On long passages, it’s a campaign against attrition of gear and the electrical system

Issue 121: July/Aug 2018

When I started sailing solo, I realized that I’d have to learn to deal with breakages if I wanted to continue. However well maintained the boat, equipment gives way under continuous use. As my sailing exploits got more extreme, so did the breakages I faced; falling off big waves into Southern Ocean troughs (which feels just like hitting concrete) regularly tests a boat. But it’s the electronics, I learned, that were most vulnerable to failure. Electrical wiring and connections corrode quickly in the salty environment and the result is a dead instrument. I was advised early on that corrosion causes 99 percent of onboard electrical problems. Perhaps the GGR18 skippers are fortunate in having minimal access to modern electronics during the race and thus fewer potential failures to worry about.

Jeanne Socrates
Jeanne Socrates

Electrical problems aside, the 2018 Golden Globe Race boats are likely to encounter any number of failures. When sailing relatively heavy boats like mine and those in the GGR, the biggest mechanical risk to dooming a nonstop circumnavigation of seven to nine months is the vital broken item that the skipper cannot mend while under way. For any of these racers, the event that is most likely to result in a vital item broken and in need of repair is a bad knockdown (as I once suffered near Cape Horn). The outcome can be one or more major breakages — mast, boom, rudder, windvane steering, wind generator, dodger, washboards — plus wet chaos down below. Another risk in a knockdown is a personal injury that can exacerbate the effects of even minor damage to the boat. Under these circumstances, we hope a sailor would be able to continue on, perhaps under jury rig or with an emergency rudder.

broken boat boom
Jeanne Socrates has sailed solo around the world a few times and knows something about what can break.

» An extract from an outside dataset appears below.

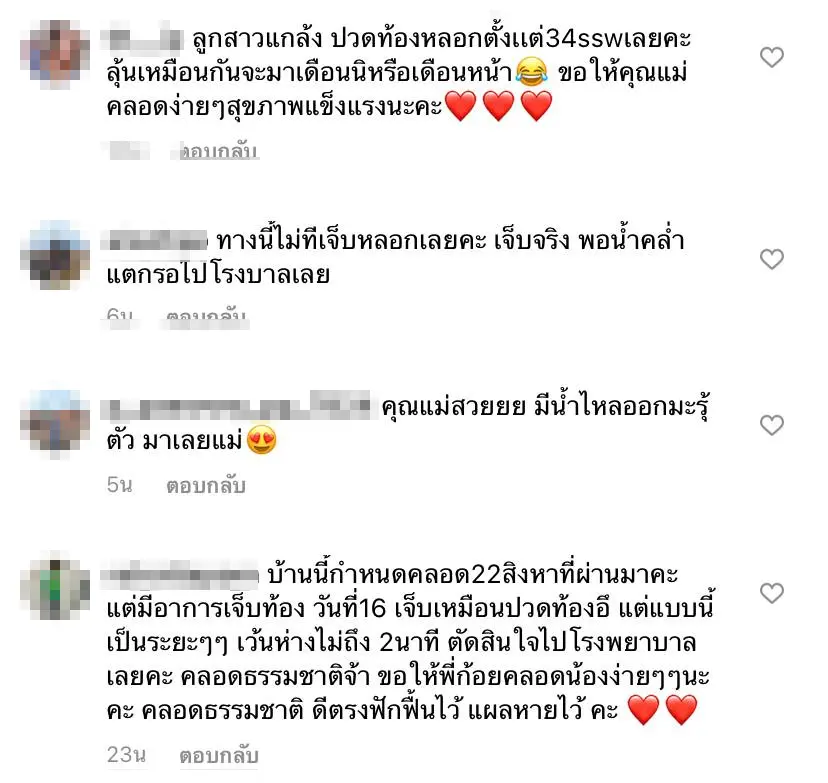This screenshot has height=783, width=828.
Task: Like the comment about เจ็บจริง พอน้ำคล่ำแตก
Action: coord(771,259)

Even if the seas are kind to them, each racer will still certainly face many other mechanical problems, simply due to the stresses of ocean sailing 24 hours a day for months. Typical problems I’ve dealt with during multiple circumnavigations include:

  • broken shackles (running backstay, pole support)
  • split pins and turnbuckles working free (gooseneck, lifeline)
  • life-raft straps and bolts loosening
  • blocked cockpit drains (flying-fish scales!)
  • faulty rigging connector (forward lower shroud undone)
  • genoa wrap
  • windvane steering mechanism needing fixing

A racer’s ability to rebound from these certain challenges will depend on positive thinking and a comprehensive kit of tools and spares. I never set sail without plenty of wood, shackles, clevis pins, rigging components, strong line, Gorilla tape, strong cable ties, stainless steel wire, electrical wire and connectors, and sealants. Skippers should also have on board items that are particular to their boats and their capabilities. One of the most useful items in my tool bag is a length of copper pipe — to give me extra leverage when something refuses to move.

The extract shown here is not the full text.